During the holiday season, food is on a lot of people's minds. But for some, access to food is what occupies their thoughts, because they live in a food desert.

 
"There are a lot of definitions, but I think an easy one comes out of the Farm Bill of 2008.  They defined it as an areas in the United States with limited access to affordable and nutritious food, particularly areas composed of low income people," says Bob Fedyski. Fedyski is with Rural Action's Sustainable Agriculture Program. He works as a Local/Institutional Foods Advisor.
 
Fedyski says food deserts are common in urban areas, such as downtown neighborhoods that are without a grocery store.  But, that's not the only landscape blighted by food deserts -- he says they're common in rural regions, too
 
"It's funny because you think of rural areas as the production area, and it is and if you can go to an individual farmer, you can get it, but having a concentrated source, a grocery store, something like that, we just don't have a lot of so people in the rural areas frequently fall by and stop at convenience stores which have limited food availability and most of it is either processed or some other form that's just not fresh fruits and vegetables," he says.
 
Fedyski says Rural Action is working to bring fresh food into local stores.  Using grant money, Rural Action is helping store owners set up refrigeration equipment, training them on food handling and nutrition and lending a hand where advertising is concerned. 
 
Living in an area where all you can eat is processed food only creates a ripple effect, Fedyski explained. "It's one of the reason we have such a high rate of obesity and type 2 diabetes in the area it just goes hand in hand with that.
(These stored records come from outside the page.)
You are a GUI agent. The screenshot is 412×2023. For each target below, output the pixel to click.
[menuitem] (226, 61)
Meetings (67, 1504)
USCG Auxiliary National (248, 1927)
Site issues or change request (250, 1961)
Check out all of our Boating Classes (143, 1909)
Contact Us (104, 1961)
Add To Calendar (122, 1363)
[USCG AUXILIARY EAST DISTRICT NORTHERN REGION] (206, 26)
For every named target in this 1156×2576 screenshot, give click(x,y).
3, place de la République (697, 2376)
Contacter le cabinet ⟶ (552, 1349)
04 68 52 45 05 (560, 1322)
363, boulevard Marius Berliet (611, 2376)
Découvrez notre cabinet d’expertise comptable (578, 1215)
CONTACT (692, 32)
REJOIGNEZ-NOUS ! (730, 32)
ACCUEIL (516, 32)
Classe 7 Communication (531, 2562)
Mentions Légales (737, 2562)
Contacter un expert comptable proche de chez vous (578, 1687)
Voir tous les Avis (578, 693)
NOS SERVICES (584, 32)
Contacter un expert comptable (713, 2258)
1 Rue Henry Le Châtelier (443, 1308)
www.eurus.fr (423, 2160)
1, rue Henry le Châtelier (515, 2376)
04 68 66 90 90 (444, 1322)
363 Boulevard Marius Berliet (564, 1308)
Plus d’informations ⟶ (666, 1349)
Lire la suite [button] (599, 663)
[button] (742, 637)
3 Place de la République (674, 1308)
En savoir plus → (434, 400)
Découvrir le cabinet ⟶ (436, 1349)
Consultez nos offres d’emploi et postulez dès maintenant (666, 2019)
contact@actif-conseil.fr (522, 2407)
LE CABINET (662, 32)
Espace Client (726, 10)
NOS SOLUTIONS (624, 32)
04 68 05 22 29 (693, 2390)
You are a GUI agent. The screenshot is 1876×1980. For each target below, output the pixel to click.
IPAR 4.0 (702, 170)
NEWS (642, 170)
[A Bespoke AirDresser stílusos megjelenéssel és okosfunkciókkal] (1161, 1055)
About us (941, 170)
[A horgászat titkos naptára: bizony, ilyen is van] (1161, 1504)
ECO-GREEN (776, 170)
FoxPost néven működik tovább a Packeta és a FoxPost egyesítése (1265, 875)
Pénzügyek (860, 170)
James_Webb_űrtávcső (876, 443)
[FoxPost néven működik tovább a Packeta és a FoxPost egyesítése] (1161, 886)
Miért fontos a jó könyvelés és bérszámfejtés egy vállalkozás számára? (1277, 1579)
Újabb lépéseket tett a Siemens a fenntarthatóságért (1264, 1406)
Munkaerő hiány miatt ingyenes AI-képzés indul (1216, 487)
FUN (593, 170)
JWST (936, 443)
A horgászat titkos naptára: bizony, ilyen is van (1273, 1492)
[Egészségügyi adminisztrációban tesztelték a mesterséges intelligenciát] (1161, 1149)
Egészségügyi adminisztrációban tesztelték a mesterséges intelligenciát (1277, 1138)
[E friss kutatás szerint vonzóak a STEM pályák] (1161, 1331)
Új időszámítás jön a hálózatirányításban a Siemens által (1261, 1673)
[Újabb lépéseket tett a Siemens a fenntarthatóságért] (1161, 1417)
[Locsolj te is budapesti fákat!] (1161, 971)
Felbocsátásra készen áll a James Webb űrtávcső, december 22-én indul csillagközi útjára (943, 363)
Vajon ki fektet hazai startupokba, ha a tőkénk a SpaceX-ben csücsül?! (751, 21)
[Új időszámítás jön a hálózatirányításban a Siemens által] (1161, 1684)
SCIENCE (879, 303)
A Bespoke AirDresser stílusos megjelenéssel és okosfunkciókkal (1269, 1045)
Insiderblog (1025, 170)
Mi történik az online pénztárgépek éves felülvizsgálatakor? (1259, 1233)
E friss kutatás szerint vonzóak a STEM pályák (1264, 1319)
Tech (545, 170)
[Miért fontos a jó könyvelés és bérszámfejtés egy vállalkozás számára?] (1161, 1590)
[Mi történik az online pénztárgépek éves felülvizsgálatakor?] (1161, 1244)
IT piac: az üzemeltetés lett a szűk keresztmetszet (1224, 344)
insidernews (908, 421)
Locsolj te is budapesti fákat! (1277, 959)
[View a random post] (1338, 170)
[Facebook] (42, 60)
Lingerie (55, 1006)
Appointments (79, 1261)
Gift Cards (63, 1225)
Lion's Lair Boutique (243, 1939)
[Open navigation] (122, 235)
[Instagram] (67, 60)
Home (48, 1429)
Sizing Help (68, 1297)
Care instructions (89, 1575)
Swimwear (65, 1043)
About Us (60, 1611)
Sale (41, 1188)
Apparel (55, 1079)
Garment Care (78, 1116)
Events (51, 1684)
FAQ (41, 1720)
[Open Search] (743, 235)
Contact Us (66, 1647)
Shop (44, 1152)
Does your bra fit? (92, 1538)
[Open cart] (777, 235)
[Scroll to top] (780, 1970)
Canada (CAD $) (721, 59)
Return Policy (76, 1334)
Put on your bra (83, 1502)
By giving people an alternative, we hope to work around that problem."
 
Fedyski says the project is a community effort, connecting local growers from the Chesterhill produce auction with store owners interested in selling the produce that's in-season. During months when there isn't a lot of inventory, Fedyski says Rural Action has forged other means of getting the fresh food to the store owners. "Casa Nueva is assisting us now because they've offered to do the purchasing so that we will then continue to bring it out to the stores but they are a larger purchaser, so they'll split a case so that we can get the fresh food out of season to these stores still," says Fedyski.
 
Fedyski says he got to see firsthand at a local store that the organization's efforts are appreciated. "I was in there and I was talking with the woman behind the counter, and this other woman walked in, a pleasant, white-haired lady and she looks over and said "oh, that's nice. It's about time" as she recognized the display with the fresh food," he said.